> [To do]
In the material below, copy out word for word the stretch from the line containing "Disable the 逆転 normals checkbox" through the line containing "click(x=191, y=357)", leaving out any pictures.

> [Dataset extract]

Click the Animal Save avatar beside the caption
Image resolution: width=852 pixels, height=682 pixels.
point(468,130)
---
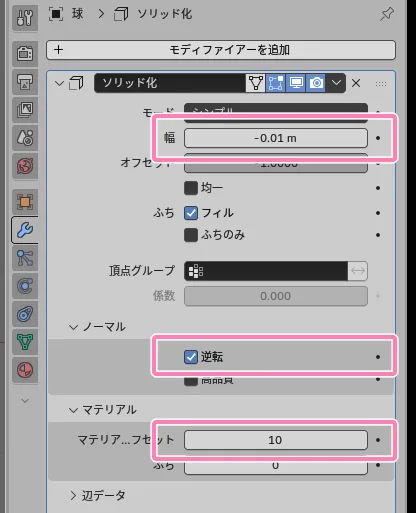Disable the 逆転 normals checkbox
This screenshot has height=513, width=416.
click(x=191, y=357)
--
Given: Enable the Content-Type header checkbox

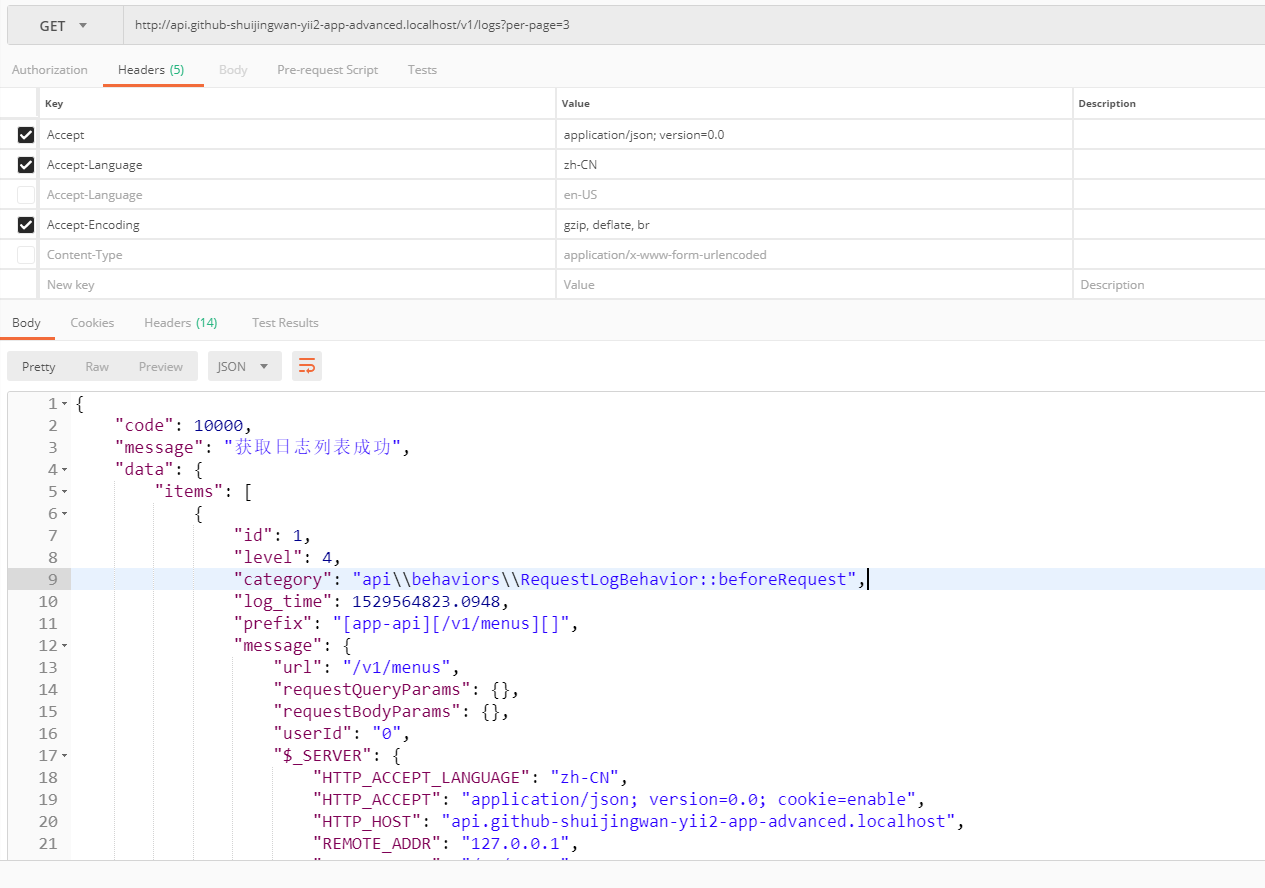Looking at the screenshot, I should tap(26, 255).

> [Complete answer]
Disable the 逆転 normals checkbox
This screenshot has height=513, width=416.
click(x=191, y=357)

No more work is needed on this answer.